* **EXERCISE INSTRUCTIONS**
Reproduce the first line of the entries that follow and each later line, word for word, ending with the one containing "Screen dimensions: 770x673".

-------- INFORMATION --------

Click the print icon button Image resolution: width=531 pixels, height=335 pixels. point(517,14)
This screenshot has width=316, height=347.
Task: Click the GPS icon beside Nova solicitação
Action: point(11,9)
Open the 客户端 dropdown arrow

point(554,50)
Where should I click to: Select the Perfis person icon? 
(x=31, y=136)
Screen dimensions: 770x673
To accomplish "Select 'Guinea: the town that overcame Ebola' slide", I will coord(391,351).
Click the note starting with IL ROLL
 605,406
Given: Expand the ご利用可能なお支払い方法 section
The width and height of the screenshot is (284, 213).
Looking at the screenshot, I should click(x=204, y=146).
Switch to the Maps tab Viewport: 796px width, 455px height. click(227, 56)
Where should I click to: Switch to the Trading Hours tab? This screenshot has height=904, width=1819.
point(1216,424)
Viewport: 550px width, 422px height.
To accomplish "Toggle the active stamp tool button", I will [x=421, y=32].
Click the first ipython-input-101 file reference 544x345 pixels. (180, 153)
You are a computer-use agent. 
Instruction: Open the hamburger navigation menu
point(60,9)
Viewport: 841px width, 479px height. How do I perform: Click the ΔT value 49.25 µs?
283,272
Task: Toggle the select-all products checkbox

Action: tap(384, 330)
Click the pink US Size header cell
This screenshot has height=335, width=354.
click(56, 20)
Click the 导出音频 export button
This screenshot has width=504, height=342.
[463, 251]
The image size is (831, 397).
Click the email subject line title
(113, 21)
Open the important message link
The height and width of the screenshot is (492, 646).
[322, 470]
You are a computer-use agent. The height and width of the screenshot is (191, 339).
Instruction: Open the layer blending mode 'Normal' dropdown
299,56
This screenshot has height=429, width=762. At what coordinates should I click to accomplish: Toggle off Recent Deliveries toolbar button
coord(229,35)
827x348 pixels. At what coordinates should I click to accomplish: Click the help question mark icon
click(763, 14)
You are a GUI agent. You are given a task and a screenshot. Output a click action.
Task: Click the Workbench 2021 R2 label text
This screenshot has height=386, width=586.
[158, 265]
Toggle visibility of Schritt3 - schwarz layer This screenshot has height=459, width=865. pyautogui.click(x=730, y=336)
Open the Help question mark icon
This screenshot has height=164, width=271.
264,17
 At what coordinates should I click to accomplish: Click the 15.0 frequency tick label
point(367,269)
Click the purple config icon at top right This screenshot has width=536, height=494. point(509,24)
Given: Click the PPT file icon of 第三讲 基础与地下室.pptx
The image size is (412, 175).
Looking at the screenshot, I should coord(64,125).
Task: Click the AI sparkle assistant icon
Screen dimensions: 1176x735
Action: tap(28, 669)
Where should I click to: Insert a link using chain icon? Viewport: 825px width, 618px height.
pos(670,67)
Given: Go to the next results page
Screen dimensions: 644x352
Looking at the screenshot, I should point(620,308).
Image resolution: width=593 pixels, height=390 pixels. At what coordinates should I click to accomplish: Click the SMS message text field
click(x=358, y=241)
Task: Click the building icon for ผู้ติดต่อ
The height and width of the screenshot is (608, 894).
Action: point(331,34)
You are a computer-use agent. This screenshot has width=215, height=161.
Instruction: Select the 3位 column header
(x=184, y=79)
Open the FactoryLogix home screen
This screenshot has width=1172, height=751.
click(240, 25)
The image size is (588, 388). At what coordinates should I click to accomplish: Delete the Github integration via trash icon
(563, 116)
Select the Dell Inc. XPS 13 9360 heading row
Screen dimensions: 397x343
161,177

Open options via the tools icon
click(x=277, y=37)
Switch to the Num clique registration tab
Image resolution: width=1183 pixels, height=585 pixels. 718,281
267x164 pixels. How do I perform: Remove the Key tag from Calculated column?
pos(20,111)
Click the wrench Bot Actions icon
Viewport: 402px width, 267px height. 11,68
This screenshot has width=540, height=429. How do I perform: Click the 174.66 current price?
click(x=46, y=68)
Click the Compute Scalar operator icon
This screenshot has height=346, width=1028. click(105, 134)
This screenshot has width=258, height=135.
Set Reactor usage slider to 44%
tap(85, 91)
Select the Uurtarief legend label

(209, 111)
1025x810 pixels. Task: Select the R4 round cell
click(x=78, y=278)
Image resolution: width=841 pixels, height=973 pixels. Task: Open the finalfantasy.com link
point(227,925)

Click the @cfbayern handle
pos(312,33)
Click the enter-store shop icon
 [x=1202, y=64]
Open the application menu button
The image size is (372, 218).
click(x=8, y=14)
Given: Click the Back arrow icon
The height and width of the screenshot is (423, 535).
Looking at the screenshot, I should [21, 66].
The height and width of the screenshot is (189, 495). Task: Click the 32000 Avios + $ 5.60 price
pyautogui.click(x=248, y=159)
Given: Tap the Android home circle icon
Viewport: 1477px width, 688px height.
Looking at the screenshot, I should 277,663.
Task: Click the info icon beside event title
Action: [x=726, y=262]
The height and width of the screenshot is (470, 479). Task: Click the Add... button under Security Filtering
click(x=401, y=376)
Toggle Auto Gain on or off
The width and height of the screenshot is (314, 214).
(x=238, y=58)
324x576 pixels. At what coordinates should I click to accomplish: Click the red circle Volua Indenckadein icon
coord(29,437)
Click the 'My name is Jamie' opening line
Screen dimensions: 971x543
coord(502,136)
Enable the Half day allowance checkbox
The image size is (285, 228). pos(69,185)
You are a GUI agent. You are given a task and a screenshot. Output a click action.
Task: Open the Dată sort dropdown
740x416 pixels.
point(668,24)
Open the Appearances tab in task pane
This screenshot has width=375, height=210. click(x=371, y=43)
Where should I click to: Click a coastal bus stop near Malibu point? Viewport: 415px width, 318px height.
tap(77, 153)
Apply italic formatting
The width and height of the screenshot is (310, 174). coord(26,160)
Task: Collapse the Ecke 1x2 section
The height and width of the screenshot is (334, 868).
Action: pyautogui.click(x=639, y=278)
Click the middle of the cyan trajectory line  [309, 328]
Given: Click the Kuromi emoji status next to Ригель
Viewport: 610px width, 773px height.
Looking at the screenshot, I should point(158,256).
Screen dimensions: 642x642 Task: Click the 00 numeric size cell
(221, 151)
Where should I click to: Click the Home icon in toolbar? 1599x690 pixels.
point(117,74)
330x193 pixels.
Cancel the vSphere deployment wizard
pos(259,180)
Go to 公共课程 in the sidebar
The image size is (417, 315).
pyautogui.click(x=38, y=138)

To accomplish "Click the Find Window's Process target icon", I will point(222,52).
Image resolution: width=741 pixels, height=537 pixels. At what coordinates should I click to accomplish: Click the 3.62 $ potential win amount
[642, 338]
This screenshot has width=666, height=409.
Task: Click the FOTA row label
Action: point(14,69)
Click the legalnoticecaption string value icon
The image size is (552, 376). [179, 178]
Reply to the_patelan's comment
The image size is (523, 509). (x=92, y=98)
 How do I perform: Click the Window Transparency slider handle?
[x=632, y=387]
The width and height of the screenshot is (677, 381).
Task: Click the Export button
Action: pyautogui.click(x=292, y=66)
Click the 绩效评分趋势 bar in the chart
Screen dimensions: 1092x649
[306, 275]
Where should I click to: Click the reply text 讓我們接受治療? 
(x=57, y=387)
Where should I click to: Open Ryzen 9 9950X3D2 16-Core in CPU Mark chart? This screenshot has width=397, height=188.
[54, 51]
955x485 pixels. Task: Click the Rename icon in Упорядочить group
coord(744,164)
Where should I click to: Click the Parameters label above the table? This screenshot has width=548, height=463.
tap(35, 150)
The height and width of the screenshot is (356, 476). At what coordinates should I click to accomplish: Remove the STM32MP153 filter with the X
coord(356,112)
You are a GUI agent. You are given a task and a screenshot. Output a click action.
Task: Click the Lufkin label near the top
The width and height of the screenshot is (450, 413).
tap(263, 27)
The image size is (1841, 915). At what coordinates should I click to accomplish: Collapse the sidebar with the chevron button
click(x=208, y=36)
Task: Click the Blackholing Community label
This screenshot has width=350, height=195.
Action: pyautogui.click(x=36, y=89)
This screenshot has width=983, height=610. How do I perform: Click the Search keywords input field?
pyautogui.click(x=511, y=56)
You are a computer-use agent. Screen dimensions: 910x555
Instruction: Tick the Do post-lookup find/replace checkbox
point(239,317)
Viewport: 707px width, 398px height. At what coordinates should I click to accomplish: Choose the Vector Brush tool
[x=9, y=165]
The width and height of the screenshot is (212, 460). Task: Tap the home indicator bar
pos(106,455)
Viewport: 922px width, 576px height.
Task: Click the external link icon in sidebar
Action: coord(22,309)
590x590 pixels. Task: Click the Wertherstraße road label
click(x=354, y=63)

--------

* **RESPONSE TO THIS TASK**
Click the print icon button Image resolution: width=531 pixels, height=335 pixels. point(517,14)
This screenshot has width=316, height=347.
Task: Click the GPS icon beside Nova solicitação
Action: point(11,9)
Open the 客户端 dropdown arrow

point(554,50)
Where should I click to: Select the Perfis person icon? 
(x=31, y=136)
Screen dimensions: 770x673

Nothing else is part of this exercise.